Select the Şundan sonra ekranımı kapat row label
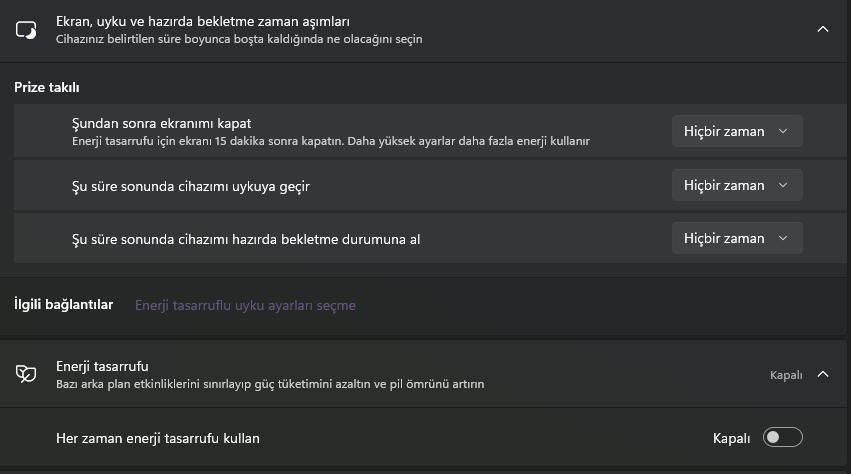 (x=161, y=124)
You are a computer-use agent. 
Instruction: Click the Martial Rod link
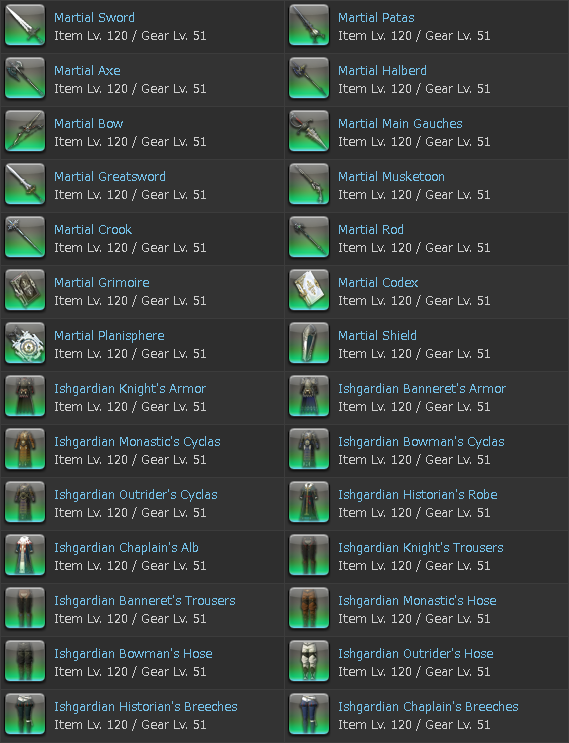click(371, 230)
+-------+
◆ The task: Please pull out every line of text from the rows above, copying each one word for word. Leave the pictures out.

◆ Completed exercise:
Select the Şundan sonra ekranımı kapat row label
 (x=161, y=124)
You are a computer-use agent. 
Instruction: Click the Martial Rod link
click(371, 230)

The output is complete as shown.